• _Dataset excerpts_:

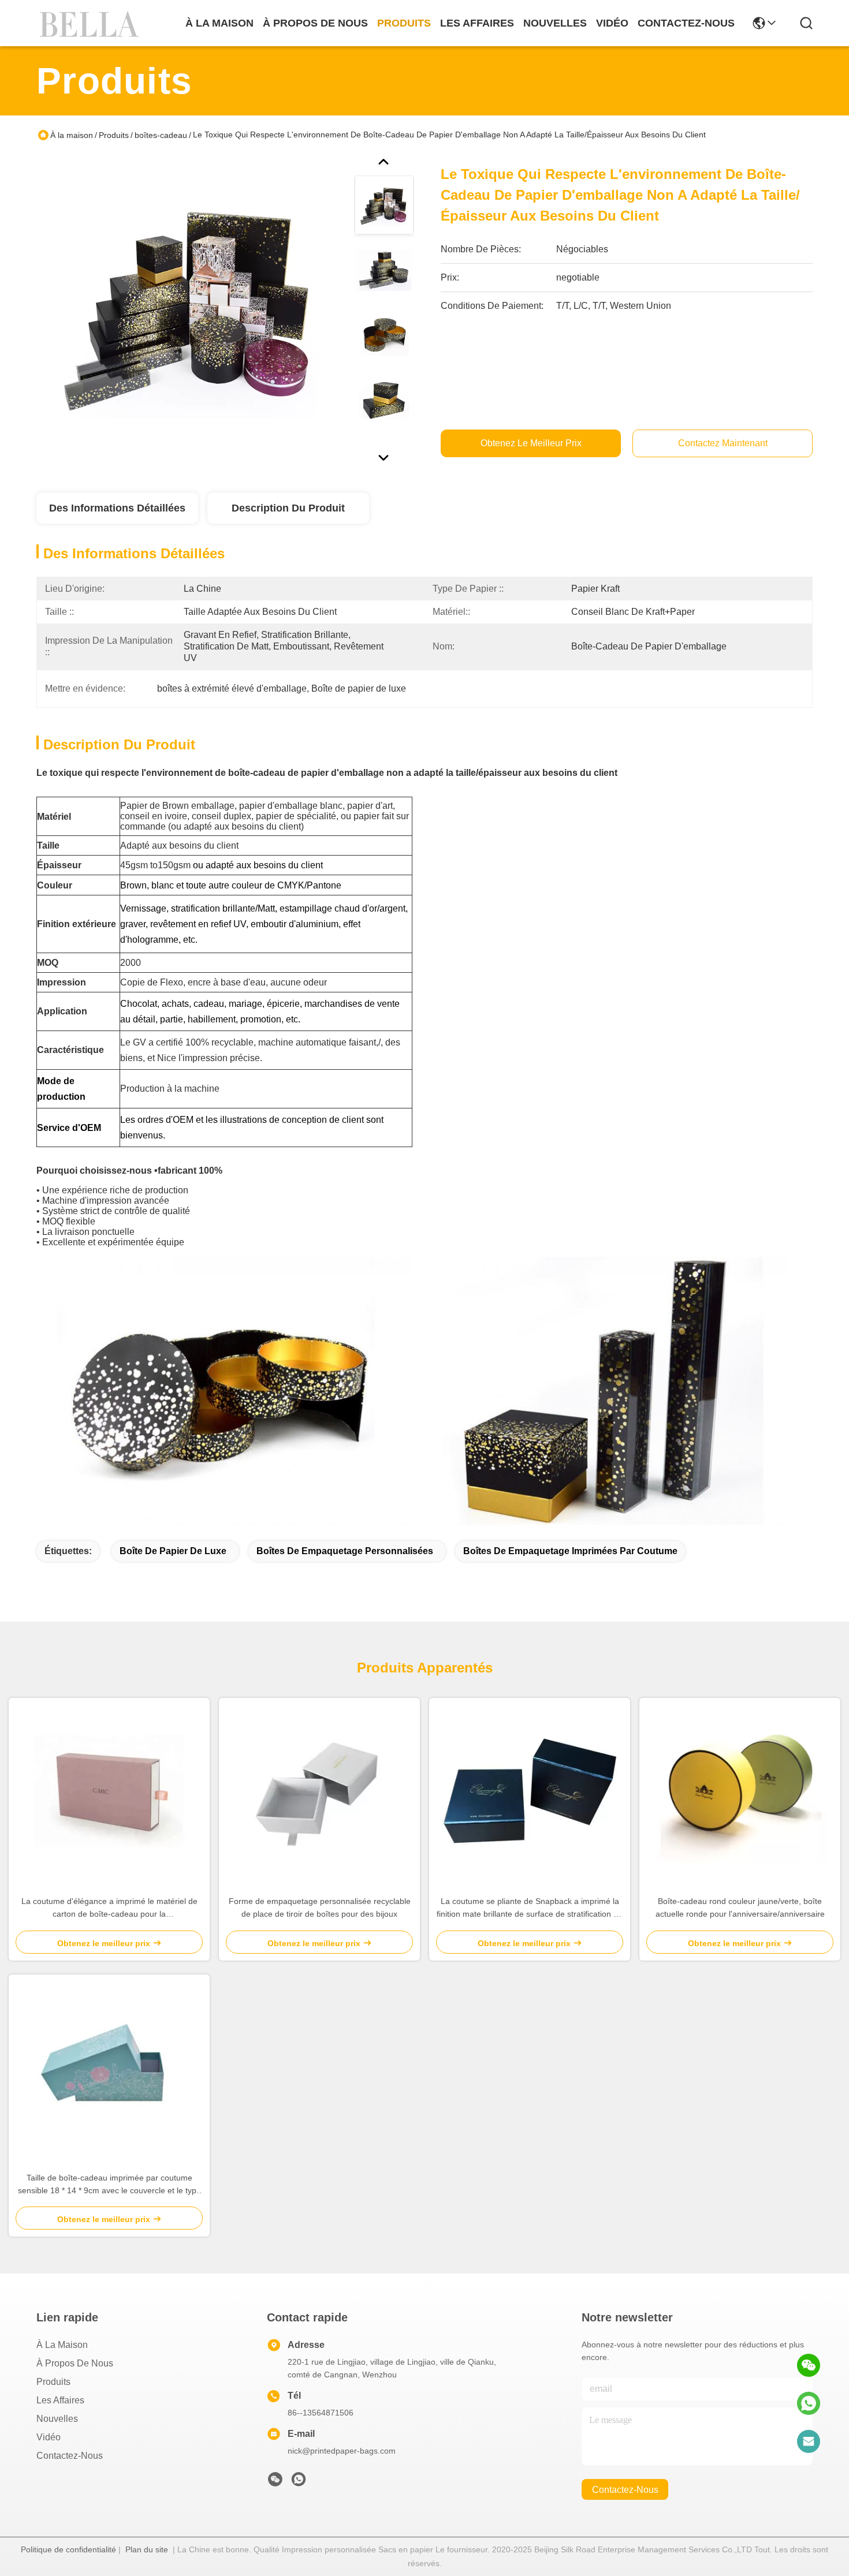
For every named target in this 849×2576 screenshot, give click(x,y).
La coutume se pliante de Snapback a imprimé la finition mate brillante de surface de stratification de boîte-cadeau (530, 1908)
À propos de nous (315, 23)
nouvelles (555, 23)
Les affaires (60, 2400)
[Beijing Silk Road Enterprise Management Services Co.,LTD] (91, 23)
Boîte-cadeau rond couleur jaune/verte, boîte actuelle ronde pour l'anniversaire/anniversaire (740, 1907)
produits (404, 23)
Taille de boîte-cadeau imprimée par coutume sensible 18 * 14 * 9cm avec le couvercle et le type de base (109, 2185)
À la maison (219, 23)
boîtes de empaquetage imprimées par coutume (570, 1551)
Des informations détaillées (117, 508)
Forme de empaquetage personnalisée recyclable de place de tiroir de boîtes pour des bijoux (320, 1907)
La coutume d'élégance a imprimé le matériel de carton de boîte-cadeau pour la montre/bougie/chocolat (109, 1908)
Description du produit (288, 508)
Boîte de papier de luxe (173, 1551)
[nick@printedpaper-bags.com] (808, 2441)
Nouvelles (57, 2419)
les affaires (477, 23)
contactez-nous (686, 23)
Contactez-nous (69, 2456)
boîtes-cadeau (161, 135)
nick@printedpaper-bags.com (342, 2450)
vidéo (612, 23)
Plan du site (146, 2549)
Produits (114, 135)
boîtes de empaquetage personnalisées (344, 1551)
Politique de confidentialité (68, 2549)
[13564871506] (808, 2403)
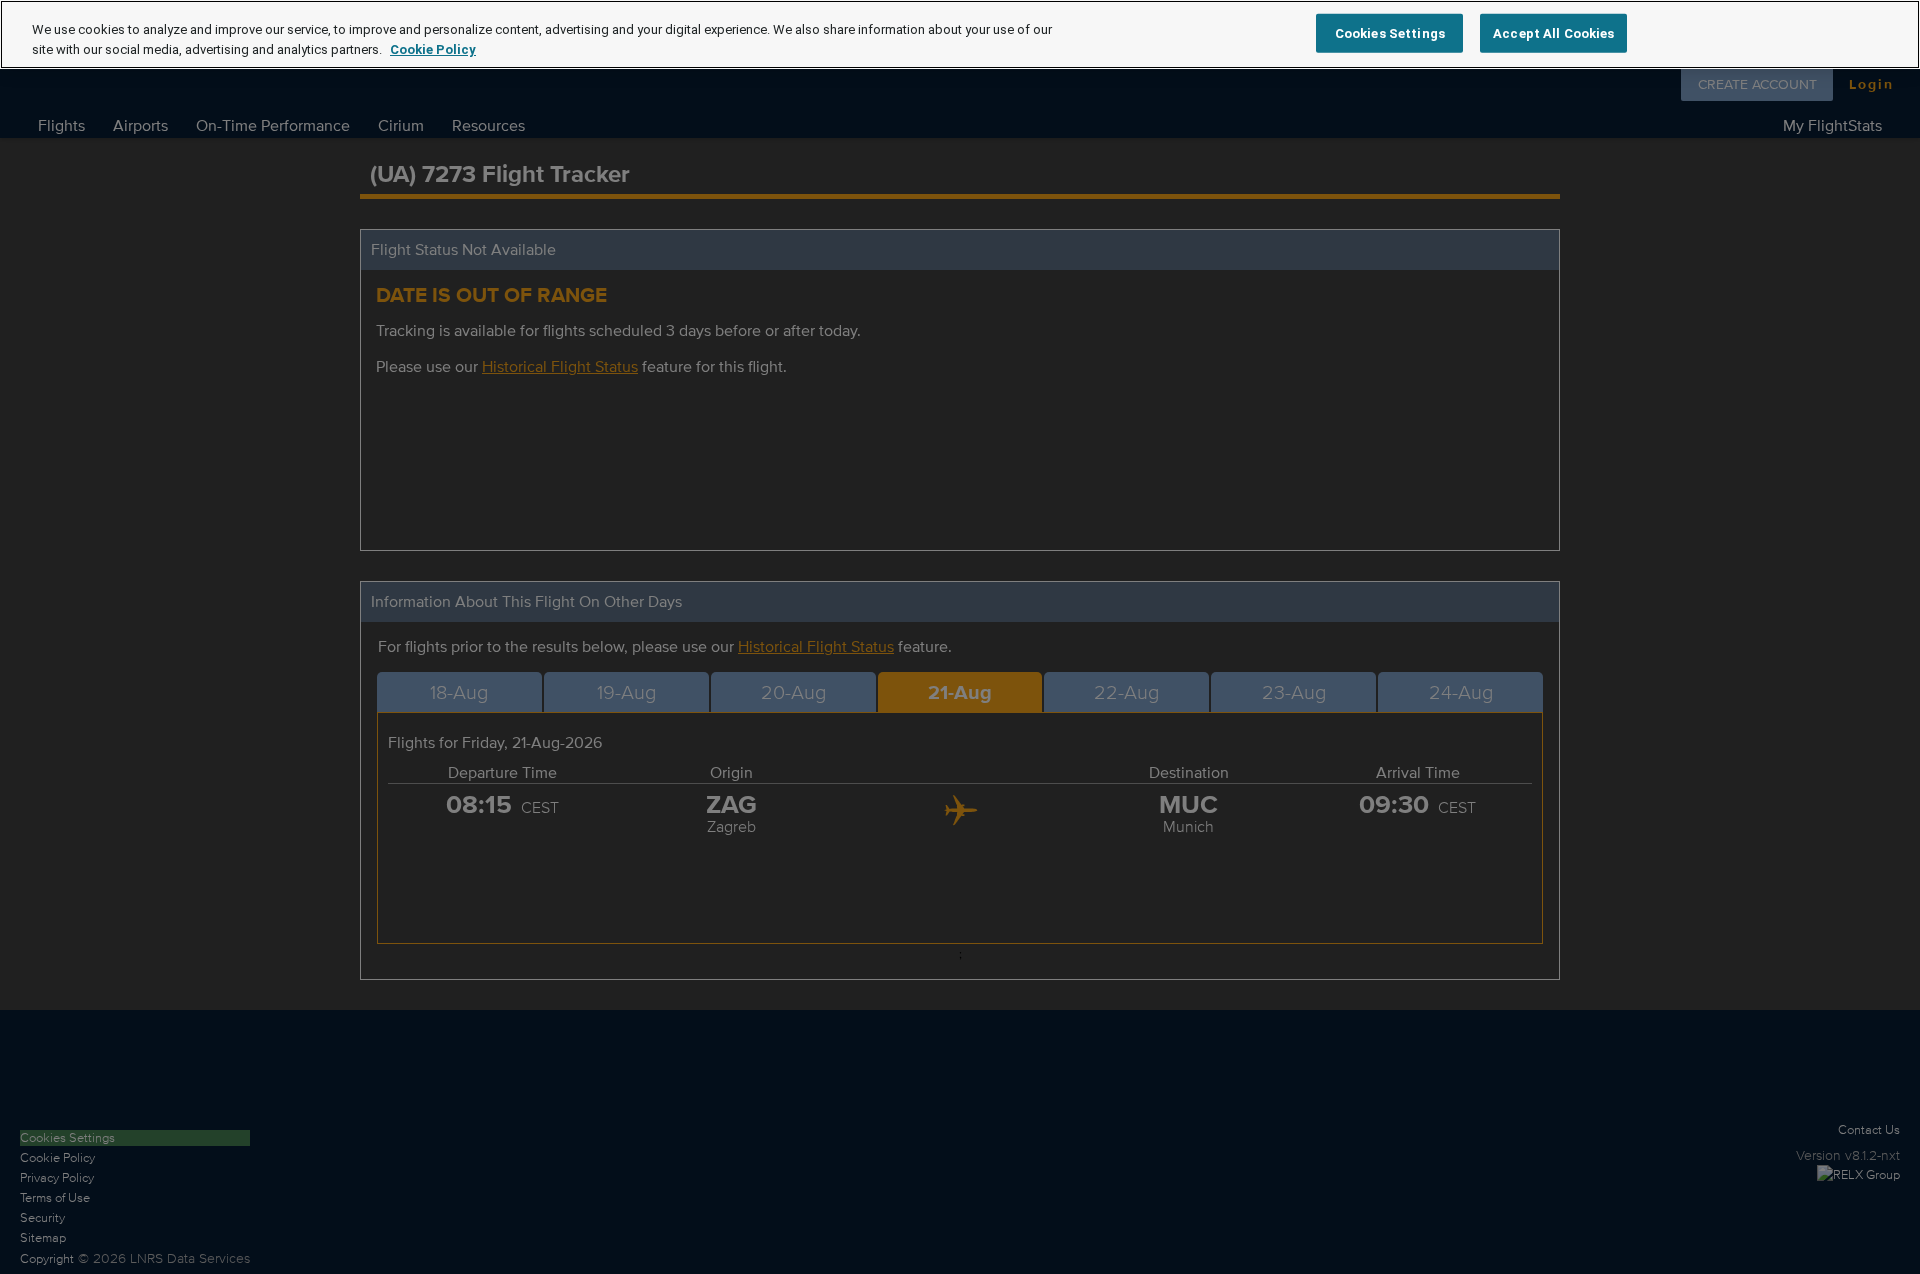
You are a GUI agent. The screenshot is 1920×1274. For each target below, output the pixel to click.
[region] (960, 34)
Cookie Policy (433, 49)
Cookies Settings (1390, 32)
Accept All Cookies (1553, 32)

• _Exercise aim_: Copy the listing verbatim, omitting images.

• _Answer section_:
For every named target in this 849×2576 screenshot, give click(x,y).
La coutume se pliante de Snapback a imprimé la finition mate brillante de surface de stratification de boîte-cadeau (530, 1908)
À propos de nous (315, 23)
nouvelles (555, 23)
Les affaires (60, 2400)
[Beijing Silk Road Enterprise Management Services Co.,LTD] (91, 23)
Boîte-cadeau rond couleur jaune/verte, boîte actuelle ronde pour l'anniversaire/anniversaire (740, 1907)
produits (404, 23)
Taille de boîte-cadeau imprimée par coutume sensible 18 * 14 * 9cm avec le couvercle et le type de base (109, 2185)
À la maison (219, 23)
boîtes de empaquetage imprimées par coutume (570, 1551)
Des informations détaillées (117, 508)
Forme de empaquetage personnalisée recyclable de place de tiroir de boîtes pour des bijoux (320, 1907)
La coutume d'élégance a imprimé le matériel de carton de boîte-cadeau pour la montre/bougie/chocolat (109, 1908)
Description du produit (288, 508)
Boîte de papier de luxe (173, 1551)
[nick@printedpaper-bags.com] (808, 2441)
Nouvelles (57, 2419)
les affaires (477, 23)
contactez-nous (686, 23)
Contactez-nous (69, 2456)
boîtes-cadeau (161, 135)
nick@printedpaper-bags.com (342, 2450)
vidéo (612, 23)
Plan du site (146, 2549)
Produits (114, 135)
boîtes de empaquetage personnalisées (344, 1551)
Politique de confidentialité (68, 2549)
[13564871506] (808, 2403)
You are a GUI agent. The screenshot is 1920×1274. For each target below, output the pixel to click.
[region] (960, 34)
Cookie Policy (433, 49)
Cookies Settings (1390, 32)
Accept All Cookies (1553, 32)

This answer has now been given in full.